Swimmer’s Itch Task Force
A Swimmer’s Itch Task Force formed June 2020. The mission is to reduce the incidences of Swimmer’s Itch (SI) in Douglas Lake through a program that must continue every year. Volunteers would be essential for the program’s success.
7/14/2020 Swimmer’s Itch: Next Steps – (from 7/14/2020 eNews)
The Swimmer’s Itch Task Force, chaired by Kim and Ed Grant, submitted its Report describing the occurrence, severity and suspected parasitic sites resulting in swimmer’s itch on Douglas Lake this summer. The report included background information, previous studies of the problem, options to address the problem, and the experience of other inland lakes with swimmer’s itch problems. The first recommendation requested DLIA to fund an initial swimmer’s itch assessment of Douglas Lake.

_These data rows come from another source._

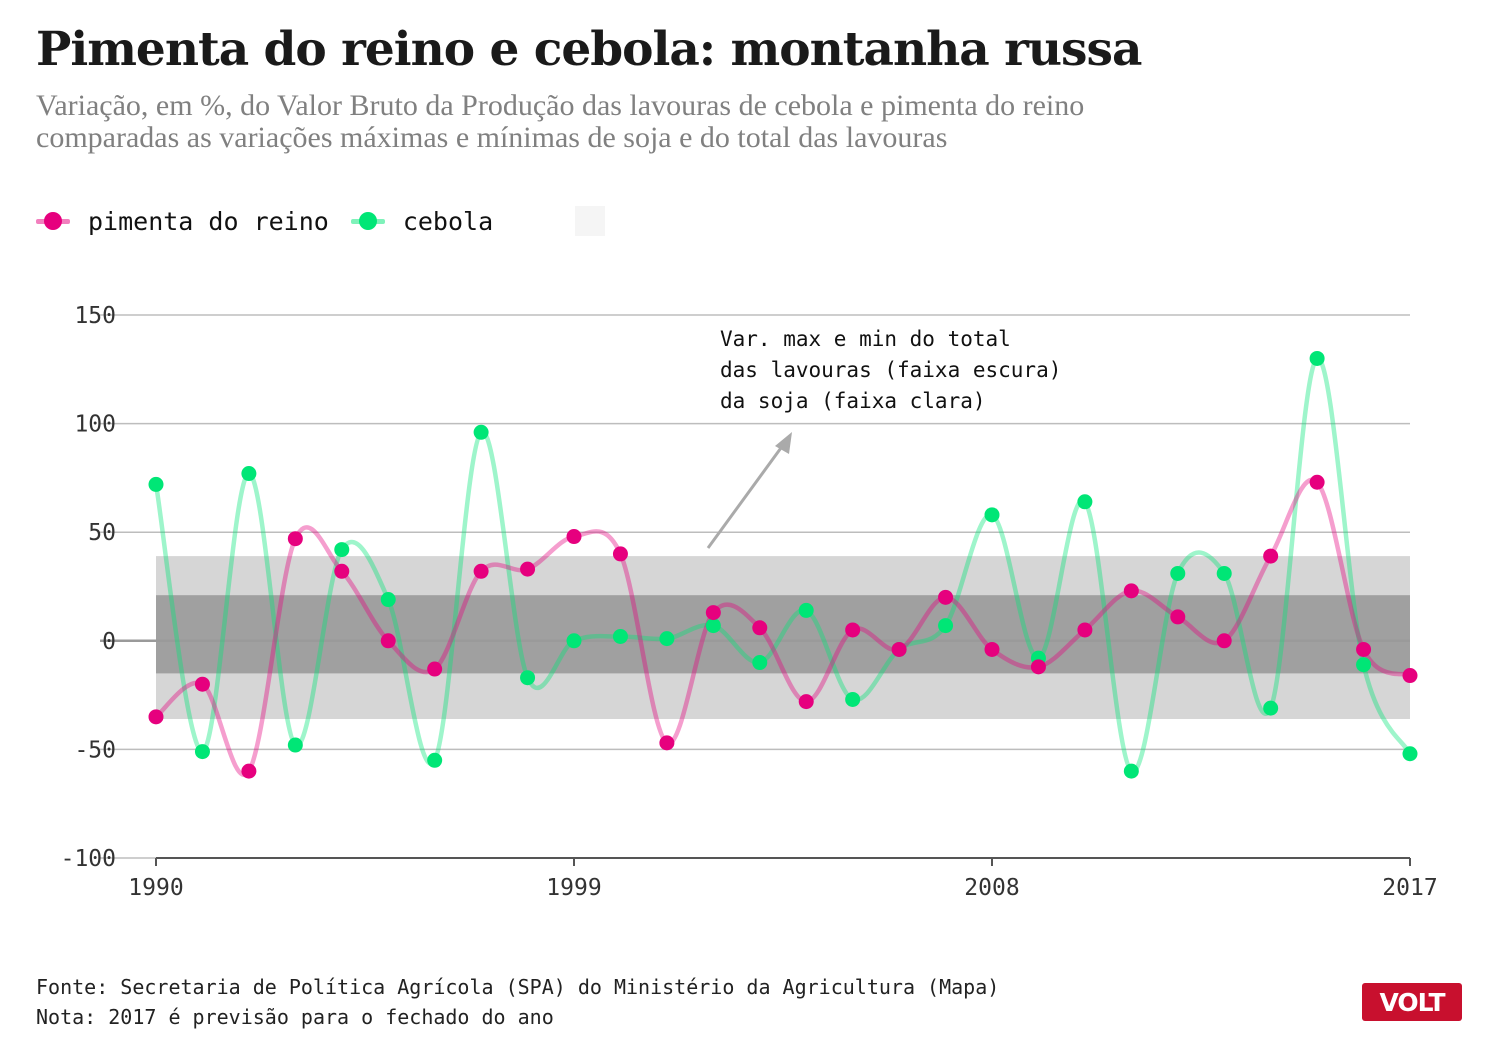 The height and width of the screenshot is (1040, 1490). I want to click on legend-swatch-pimenta-icon, so click(53, 221).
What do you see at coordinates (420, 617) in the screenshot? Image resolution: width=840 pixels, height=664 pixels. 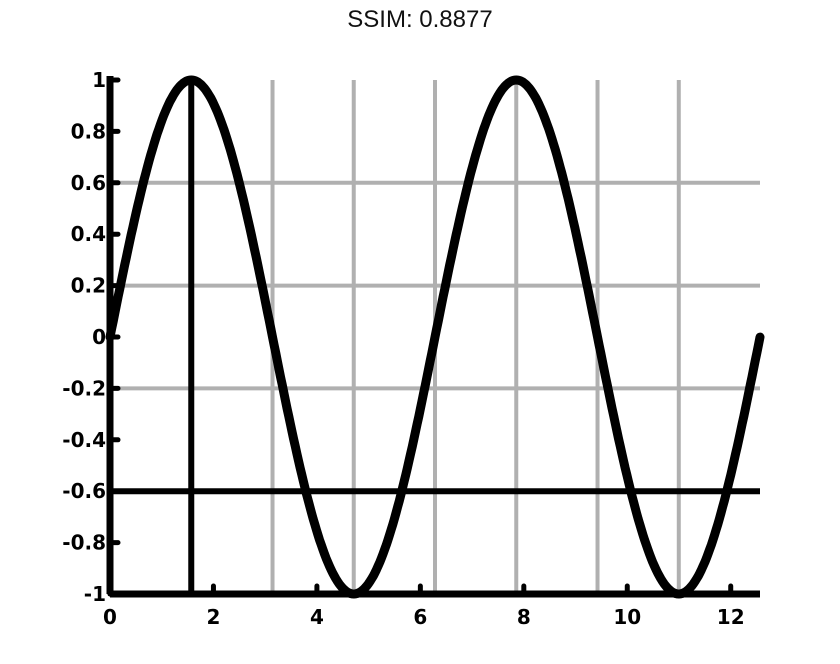 I see `x-tick-label: 6` at bounding box center [420, 617].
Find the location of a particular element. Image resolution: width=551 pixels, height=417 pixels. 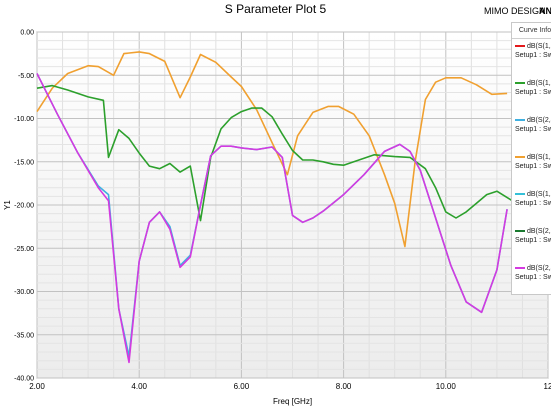

x-tick-label: 2.00 is located at coordinates (37, 386).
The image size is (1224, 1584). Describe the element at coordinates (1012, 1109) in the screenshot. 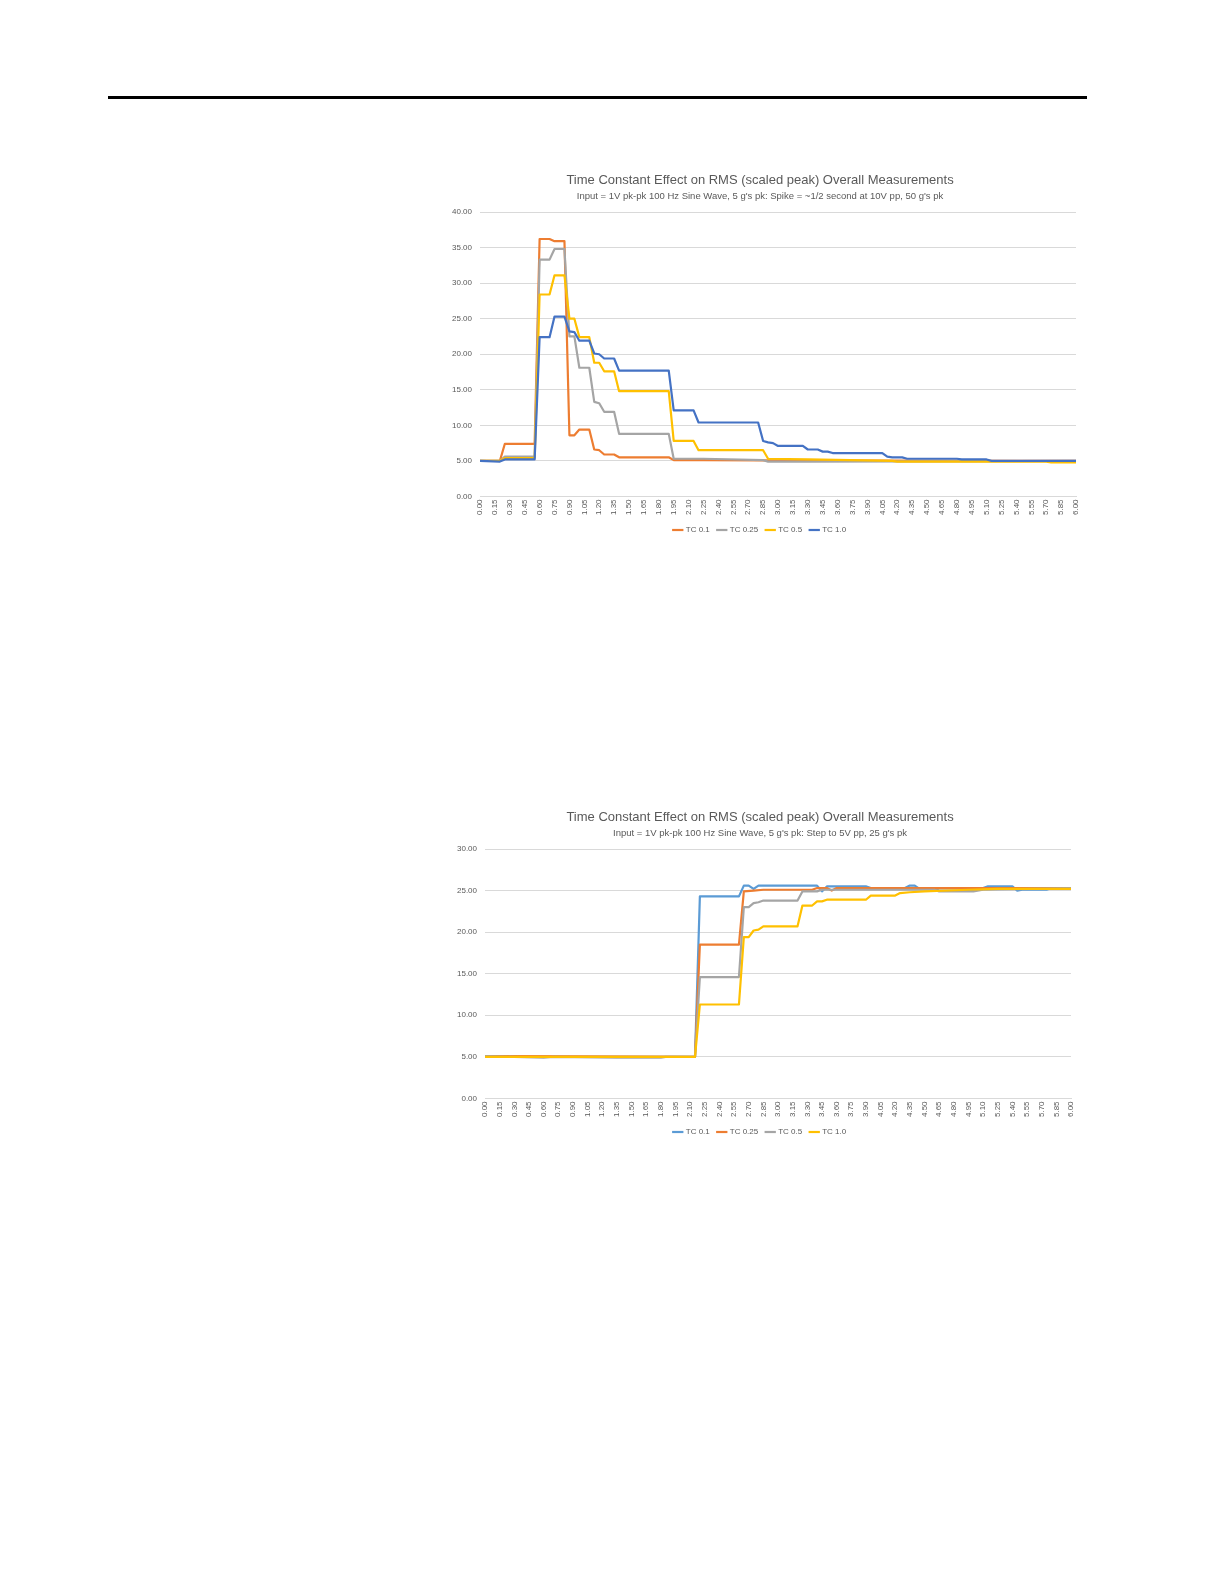

I see `x-tick-label: 5.40` at that location.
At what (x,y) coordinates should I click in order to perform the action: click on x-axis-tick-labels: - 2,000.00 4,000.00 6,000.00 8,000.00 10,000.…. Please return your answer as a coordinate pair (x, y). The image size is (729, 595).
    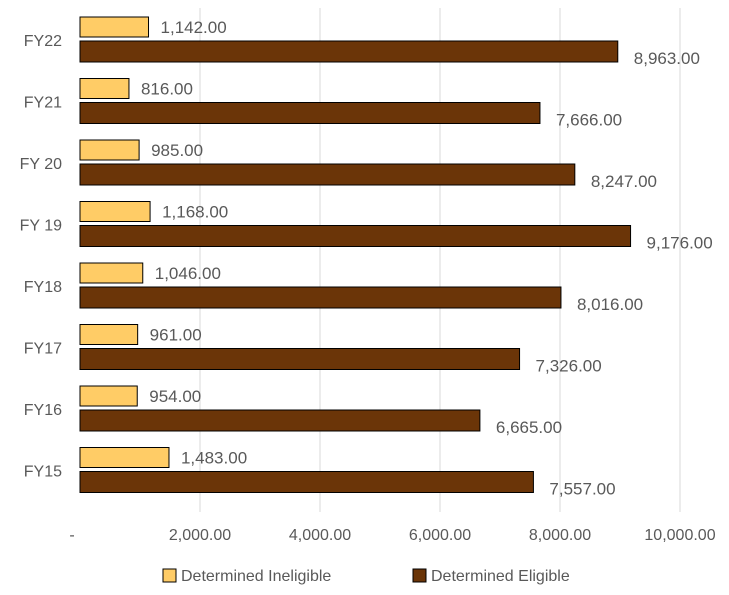
    Looking at the image, I should click on (392, 536).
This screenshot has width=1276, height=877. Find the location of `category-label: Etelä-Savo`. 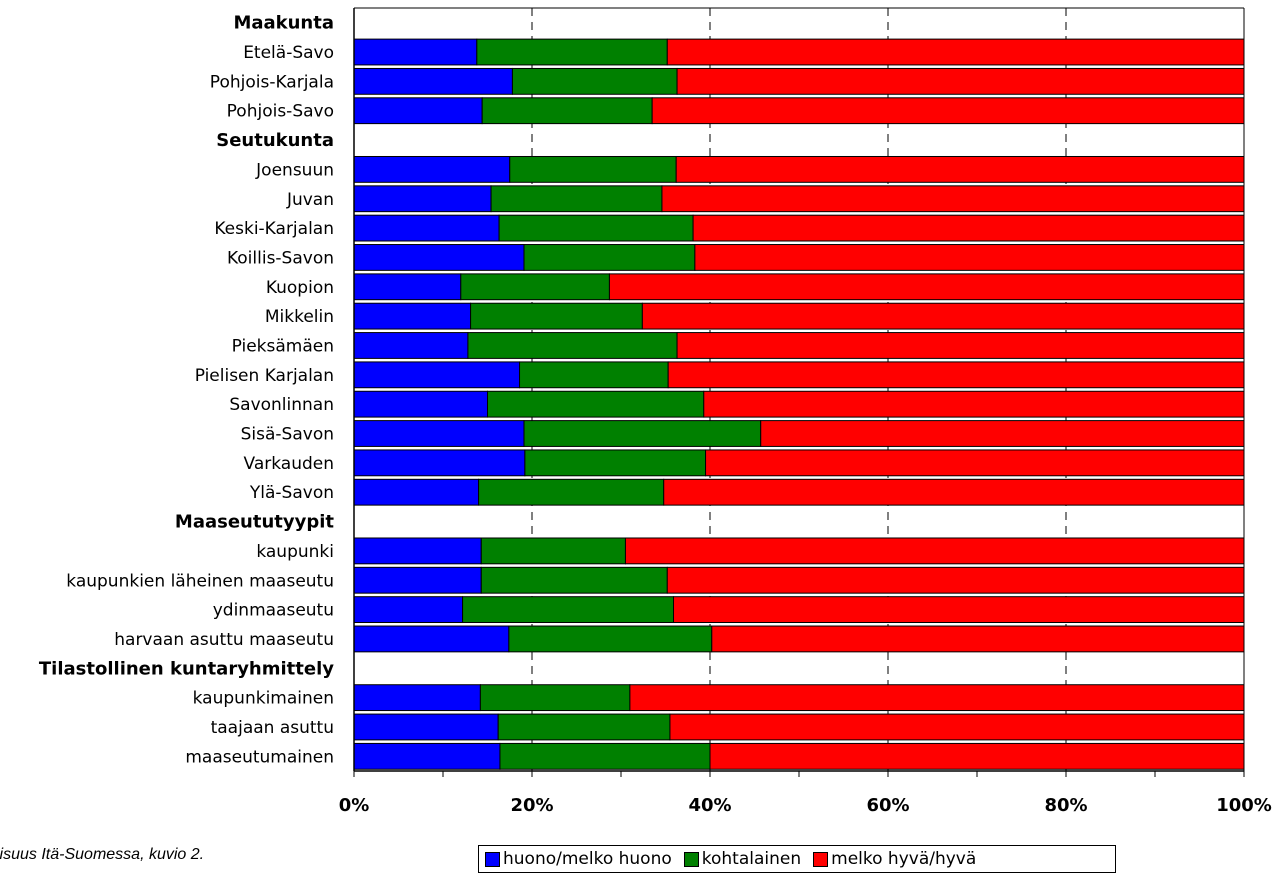

category-label: Etelä-Savo is located at coordinates (288, 53).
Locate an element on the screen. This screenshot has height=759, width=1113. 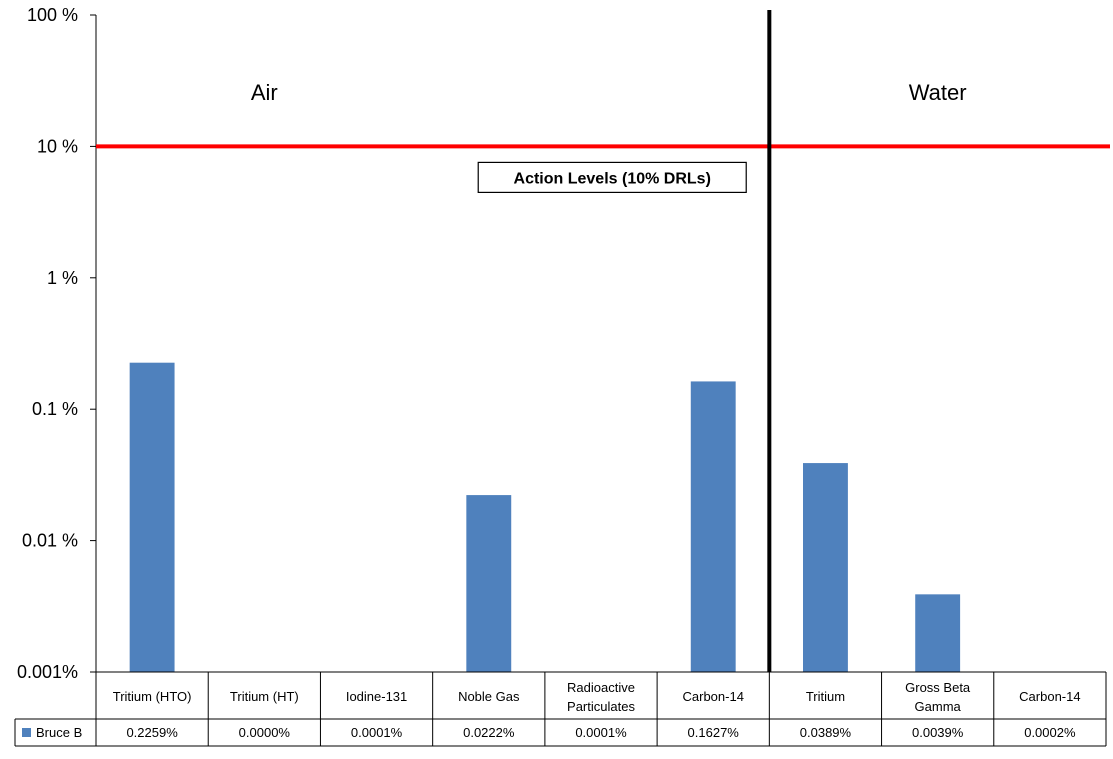
category-label: Gamma is located at coordinates (938, 706).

At the DLIA Executive Board meeting on July 9, 2020, the Board approved $1500 to fund a proposal from Swimmer’s Itch (SI) Solutions, LLC to conduct the needs assessment. Field work on the project will take place in July-August. The study will document the swimmer’s itch lifecycle present on the lake, including presence of the swimmer’s itch parasite and evidence that the Common Merganser is the host associated with the parasite’s lifecycle on the lake. This will involve collection of snails around the lake and examination of the snails to determine if they carry the swimmer’s itch parasite. Parasites found in the snails will provide an accurate species assessment of swimmer’s itch parasites in Douglas Lake. A bird survey will also be conducted to determine how many merganser broods are present on Douglas Lake.
SI Solutions’ report should be submitted in mid-September and the Board will be meeting with the Task Force Chairs to discuss the report, possible next steps, the financial requirements for these next steps and logistics of permitting requirements (from DNR) for relocation of mergansers if that is the appropriate next step.
For now, unfortunately, Douglas Lake residents, their families and guests must continue to use all preventive measures to avoid swimmer’s itch and take advantage of those remedies that provide some relief from the nasty rash.
Submitted by the DLIA President Mary Ellen Sheridan
6/24/2020 Swimmers Itch Task Force Seeks Information
(from 6/24/20 eNews)
Summer 2020 is starting off to be a very bad year for swimmers itch. Some years this irritating and painful rash (from parasite) isn’t much of a problem; other years, it’s prevalent. 2020 is not a good year. A new DLIA Task Force co-chaired by Kim and Ed Grant has been formed to identify and evaluate cost options for mitigating the problem of Swimmers Itch at Douglas Lake. As a first step, Kim is “fact finding.”
If you or family members/visiting friends, et al. have experienced swimmers itch this summer please report this to email@example.com. Kim requests that you report the date, approximate lake location where exposure to the parasite might have occurred (e.g. swimming around North Fishtail Bay or playing in shallow water around Silver Strand location X) and severity of rash.
Brief DLIA History of SI:
Swimmer’s Itch has been bothering humans around the world for as long as humans have been around. In 2008 and 2009, DLIA SI Task Force participated in the planning of a hopeful program to reduce the itch. The cost was prohibitive at over $50,000.
The Michigan Swimmer’s Itch Partnership (MSIP) formed in 2014 working with various entities for funding and solutions. In late 2018, a few staff members from the Tip of the Mitt Watershed Council became part of MSIP.
All along DLIA has stayed informed, attending conferences, and sharing resources about treatment with the Lake community. In recent years, some Michigan lakes have seen SI incidences reduced through an annual merganser relocation program.
A new DLIA Task Force was formed in June 2020 with hopes of reducing the incidences of SI on DL by 2022. If the proposed program is a fit for Douglas Lake and the DLIA Executive Board approves the funding, annual volunteers will be essential for success. It is also important to recognize that Swimmer’s Itch is not attributable solely to mergansers. Other waterfowl and even mammals can be conduits for snails which host the parasite that causes Swimmer’s Itch.